_Problem to solve_:
I need every line that includes the word "current" copied from the material.

_Data extracts_:
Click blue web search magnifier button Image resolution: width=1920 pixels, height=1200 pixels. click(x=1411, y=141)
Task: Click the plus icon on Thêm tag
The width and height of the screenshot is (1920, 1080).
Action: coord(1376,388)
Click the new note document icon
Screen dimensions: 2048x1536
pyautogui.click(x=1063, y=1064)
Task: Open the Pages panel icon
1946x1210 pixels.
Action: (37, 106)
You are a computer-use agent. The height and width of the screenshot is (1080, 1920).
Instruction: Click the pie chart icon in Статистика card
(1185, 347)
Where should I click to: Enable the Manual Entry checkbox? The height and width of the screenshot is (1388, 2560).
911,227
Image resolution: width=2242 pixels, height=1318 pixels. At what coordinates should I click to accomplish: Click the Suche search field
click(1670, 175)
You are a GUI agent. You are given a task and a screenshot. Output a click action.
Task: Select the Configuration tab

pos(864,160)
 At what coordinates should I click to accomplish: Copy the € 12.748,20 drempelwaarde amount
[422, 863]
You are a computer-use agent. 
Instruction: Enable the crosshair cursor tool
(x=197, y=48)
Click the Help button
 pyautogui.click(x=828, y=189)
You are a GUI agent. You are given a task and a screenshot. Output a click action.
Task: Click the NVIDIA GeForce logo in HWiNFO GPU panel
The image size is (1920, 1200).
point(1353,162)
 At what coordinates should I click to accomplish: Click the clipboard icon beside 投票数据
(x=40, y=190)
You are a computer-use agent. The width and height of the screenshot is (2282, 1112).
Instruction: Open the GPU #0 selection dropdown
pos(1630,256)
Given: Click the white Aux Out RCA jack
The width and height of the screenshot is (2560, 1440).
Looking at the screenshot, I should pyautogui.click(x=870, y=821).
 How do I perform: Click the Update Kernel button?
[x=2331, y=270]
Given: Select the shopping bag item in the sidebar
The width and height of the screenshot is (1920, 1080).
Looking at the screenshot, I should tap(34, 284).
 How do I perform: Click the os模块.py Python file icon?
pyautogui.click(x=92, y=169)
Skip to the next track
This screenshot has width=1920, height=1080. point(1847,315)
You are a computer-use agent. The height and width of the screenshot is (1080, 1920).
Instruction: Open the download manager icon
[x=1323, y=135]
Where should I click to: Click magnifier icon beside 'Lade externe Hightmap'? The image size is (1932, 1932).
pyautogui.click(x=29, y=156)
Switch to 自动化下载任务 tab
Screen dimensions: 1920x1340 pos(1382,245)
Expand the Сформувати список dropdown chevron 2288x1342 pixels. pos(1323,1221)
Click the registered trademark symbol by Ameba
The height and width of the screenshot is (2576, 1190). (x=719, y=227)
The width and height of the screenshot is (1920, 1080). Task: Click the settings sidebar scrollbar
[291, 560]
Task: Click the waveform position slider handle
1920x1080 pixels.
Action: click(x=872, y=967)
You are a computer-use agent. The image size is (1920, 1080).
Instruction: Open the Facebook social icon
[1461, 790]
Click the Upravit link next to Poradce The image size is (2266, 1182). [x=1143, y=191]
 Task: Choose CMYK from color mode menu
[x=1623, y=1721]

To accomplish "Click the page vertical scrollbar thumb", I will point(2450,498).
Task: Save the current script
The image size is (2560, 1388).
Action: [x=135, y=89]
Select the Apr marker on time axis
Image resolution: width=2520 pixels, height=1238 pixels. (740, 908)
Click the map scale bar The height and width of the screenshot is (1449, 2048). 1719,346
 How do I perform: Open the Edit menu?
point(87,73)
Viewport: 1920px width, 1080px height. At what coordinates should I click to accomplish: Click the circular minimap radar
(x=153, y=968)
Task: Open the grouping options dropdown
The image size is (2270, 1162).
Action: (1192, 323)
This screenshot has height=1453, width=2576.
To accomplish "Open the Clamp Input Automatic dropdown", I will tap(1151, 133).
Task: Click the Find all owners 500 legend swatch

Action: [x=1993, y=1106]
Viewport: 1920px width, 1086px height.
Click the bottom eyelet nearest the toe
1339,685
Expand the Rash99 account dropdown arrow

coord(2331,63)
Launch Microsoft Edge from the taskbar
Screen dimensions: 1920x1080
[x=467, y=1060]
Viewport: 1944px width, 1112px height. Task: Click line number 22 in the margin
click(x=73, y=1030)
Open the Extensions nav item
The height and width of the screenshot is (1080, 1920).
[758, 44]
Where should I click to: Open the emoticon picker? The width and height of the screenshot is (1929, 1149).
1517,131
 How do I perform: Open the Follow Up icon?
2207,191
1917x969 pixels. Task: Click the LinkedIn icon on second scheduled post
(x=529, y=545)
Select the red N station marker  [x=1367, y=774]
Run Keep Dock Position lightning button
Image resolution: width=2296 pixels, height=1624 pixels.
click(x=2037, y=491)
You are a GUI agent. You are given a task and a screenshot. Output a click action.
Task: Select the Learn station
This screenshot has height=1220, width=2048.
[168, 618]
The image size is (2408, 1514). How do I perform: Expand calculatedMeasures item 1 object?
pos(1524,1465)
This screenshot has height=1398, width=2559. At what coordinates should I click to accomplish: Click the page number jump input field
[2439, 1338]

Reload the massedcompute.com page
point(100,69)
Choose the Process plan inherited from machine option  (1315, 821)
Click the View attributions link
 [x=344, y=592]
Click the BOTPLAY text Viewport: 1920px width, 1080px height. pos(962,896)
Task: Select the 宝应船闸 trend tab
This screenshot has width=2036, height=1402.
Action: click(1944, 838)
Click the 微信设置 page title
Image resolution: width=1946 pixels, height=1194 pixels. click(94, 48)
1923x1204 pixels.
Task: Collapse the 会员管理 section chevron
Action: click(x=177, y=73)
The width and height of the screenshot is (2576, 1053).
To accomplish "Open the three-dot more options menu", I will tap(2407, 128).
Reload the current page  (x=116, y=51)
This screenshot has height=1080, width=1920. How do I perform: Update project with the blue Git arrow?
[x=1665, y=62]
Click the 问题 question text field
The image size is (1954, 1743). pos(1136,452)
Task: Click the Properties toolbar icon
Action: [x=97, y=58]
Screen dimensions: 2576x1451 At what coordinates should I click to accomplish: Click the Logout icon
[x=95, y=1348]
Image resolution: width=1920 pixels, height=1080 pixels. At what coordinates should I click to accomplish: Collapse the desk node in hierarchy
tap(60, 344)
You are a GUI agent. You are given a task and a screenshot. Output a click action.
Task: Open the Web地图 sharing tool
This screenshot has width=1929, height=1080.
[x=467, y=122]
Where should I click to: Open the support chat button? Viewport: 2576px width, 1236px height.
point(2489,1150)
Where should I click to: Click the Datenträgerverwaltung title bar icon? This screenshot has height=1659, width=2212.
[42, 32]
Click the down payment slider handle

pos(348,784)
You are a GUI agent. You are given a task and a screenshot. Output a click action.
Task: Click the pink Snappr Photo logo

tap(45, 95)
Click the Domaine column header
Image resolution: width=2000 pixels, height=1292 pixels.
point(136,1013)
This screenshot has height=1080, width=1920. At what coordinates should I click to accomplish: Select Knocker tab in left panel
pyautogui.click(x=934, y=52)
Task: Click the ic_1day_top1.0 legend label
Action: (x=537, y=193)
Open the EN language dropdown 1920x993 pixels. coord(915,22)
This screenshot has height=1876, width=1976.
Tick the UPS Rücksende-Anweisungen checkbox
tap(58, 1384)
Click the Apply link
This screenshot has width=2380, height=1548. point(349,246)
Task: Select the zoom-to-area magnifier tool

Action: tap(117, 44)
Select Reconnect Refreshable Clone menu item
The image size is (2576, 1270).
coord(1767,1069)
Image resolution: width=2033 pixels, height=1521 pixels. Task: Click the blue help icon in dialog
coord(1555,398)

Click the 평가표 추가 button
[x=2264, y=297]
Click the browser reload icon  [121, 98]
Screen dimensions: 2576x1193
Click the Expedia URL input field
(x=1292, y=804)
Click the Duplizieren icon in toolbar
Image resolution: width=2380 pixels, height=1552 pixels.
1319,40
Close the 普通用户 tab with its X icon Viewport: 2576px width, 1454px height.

_Task solution_:
Task: Save the current script
Reload the current page  (x=116, y=51)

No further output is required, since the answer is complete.